__DO THIS__. Write out the listing below word for word, beginning with its first line and ending with the line that contains "I will coord(52,71).", with both of those lines included.

<<<<

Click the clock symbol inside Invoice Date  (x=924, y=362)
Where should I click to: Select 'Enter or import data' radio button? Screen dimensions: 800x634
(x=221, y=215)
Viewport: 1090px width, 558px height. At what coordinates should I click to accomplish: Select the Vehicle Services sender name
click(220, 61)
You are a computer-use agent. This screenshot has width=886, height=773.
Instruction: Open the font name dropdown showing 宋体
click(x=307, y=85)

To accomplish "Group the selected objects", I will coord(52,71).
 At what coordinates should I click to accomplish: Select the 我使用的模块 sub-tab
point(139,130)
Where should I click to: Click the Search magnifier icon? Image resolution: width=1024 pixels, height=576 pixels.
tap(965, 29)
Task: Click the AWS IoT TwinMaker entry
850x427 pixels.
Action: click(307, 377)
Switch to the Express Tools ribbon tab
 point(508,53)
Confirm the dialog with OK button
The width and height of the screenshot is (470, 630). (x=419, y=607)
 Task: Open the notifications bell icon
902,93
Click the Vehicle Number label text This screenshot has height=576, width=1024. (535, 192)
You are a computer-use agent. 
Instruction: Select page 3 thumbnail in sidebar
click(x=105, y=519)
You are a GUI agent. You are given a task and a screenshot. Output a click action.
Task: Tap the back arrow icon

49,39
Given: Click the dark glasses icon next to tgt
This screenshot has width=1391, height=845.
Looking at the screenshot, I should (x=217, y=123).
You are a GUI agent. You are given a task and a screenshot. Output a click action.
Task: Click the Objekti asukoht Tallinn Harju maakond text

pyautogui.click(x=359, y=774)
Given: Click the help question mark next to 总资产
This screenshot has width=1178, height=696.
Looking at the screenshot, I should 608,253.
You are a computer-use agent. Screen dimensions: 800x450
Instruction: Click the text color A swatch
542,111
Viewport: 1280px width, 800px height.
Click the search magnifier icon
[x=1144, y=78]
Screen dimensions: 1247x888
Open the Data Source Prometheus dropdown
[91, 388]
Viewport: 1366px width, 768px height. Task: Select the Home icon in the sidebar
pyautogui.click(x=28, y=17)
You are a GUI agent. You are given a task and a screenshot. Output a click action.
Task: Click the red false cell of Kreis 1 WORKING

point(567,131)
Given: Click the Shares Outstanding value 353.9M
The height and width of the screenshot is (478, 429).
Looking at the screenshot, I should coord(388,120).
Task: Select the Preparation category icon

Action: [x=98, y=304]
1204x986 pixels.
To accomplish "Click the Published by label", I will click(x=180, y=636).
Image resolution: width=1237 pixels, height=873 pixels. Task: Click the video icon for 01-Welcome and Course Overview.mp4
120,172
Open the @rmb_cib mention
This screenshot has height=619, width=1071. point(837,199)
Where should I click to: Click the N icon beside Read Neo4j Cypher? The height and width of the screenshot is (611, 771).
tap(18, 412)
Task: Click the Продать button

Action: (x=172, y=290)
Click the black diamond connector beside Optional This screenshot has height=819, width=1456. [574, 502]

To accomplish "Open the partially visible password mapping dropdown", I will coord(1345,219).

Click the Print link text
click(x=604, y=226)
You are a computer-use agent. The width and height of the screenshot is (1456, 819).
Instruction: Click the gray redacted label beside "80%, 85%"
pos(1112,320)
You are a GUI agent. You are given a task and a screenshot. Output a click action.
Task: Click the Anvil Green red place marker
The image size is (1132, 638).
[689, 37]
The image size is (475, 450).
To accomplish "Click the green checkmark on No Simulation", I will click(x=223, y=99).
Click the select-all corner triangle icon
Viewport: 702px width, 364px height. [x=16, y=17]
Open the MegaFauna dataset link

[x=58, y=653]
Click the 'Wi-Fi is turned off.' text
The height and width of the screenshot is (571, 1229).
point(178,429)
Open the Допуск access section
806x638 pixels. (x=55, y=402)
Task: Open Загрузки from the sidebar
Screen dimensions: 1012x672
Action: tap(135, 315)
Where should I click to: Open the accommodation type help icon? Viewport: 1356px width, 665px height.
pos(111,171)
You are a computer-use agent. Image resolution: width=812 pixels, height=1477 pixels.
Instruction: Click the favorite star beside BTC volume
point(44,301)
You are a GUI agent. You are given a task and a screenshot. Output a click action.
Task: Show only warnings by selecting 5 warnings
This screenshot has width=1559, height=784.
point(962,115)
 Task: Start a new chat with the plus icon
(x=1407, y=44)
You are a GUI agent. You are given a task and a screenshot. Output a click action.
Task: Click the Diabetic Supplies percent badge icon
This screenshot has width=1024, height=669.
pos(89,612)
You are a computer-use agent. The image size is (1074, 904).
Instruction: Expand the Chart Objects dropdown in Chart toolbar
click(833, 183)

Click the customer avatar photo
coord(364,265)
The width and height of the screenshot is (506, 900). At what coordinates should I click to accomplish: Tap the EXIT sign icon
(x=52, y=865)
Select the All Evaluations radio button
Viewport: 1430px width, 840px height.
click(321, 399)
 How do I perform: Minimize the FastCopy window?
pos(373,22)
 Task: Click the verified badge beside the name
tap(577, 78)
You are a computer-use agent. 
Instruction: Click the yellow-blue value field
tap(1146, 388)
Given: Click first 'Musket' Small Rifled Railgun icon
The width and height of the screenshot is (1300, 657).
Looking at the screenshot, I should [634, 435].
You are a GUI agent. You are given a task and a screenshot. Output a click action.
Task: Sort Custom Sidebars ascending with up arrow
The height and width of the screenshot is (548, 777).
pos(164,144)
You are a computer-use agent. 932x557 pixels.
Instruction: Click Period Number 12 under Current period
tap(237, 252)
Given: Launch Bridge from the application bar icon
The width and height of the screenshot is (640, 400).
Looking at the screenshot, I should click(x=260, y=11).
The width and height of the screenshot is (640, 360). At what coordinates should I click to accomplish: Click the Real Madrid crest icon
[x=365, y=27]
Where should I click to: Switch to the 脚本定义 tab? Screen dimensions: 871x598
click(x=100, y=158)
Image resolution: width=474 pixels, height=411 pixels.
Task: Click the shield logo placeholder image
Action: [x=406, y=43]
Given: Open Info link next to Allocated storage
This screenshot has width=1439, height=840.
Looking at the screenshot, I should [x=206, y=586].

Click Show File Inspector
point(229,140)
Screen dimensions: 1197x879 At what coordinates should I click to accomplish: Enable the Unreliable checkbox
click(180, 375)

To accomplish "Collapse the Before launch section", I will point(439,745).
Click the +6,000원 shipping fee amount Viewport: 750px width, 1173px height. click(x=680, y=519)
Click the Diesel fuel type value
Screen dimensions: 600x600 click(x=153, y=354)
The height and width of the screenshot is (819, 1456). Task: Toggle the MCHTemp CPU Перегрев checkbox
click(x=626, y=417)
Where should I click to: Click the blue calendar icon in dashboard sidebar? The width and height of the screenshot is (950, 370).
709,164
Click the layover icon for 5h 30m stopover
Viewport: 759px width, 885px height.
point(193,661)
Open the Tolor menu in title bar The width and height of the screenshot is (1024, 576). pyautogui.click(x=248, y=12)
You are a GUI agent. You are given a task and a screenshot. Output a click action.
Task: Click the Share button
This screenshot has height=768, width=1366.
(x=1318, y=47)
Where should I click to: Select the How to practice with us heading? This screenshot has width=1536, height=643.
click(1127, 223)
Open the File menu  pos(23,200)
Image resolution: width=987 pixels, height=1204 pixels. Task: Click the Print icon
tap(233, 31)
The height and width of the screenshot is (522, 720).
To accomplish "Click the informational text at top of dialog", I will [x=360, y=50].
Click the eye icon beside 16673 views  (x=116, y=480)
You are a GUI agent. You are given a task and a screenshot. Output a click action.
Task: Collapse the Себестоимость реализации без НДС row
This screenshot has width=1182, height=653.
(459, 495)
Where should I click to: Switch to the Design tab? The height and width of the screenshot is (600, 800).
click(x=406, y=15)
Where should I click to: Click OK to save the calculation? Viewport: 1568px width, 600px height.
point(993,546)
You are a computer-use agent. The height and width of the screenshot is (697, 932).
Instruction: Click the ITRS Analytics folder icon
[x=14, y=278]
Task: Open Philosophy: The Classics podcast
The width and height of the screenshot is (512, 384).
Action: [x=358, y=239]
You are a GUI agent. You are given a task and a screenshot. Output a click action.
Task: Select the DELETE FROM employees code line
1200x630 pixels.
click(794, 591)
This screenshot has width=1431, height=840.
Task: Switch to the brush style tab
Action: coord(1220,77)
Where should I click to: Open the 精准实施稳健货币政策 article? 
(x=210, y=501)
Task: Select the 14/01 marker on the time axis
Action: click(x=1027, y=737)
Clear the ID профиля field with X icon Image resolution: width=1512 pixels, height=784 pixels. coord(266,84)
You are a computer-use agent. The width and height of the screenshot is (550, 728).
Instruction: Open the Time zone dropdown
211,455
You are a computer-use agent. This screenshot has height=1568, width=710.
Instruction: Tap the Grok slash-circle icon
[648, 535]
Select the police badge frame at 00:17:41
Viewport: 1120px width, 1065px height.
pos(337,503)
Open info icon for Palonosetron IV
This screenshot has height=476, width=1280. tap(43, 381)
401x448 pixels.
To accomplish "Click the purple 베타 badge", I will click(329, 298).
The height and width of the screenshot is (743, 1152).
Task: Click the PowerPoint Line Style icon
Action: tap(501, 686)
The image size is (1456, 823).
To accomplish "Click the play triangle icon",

>>>>

__SOLVED PROBLEM__.
Click the clock symbol inside Invoice Date  (x=924, y=362)
Where should I click to: Select 'Enter or import data' radio button? Screen dimensions: 800x634
(x=221, y=215)
Viewport: 1090px width, 558px height. At what coordinates should I click to accomplish: Select the Vehicle Services sender name
click(220, 61)
You are a computer-use agent. This screenshot has width=886, height=773.
Instruction: Open the font name dropdown showing 宋体
click(x=307, y=85)

To accomplish "Group the selected objects", I will coord(52,71).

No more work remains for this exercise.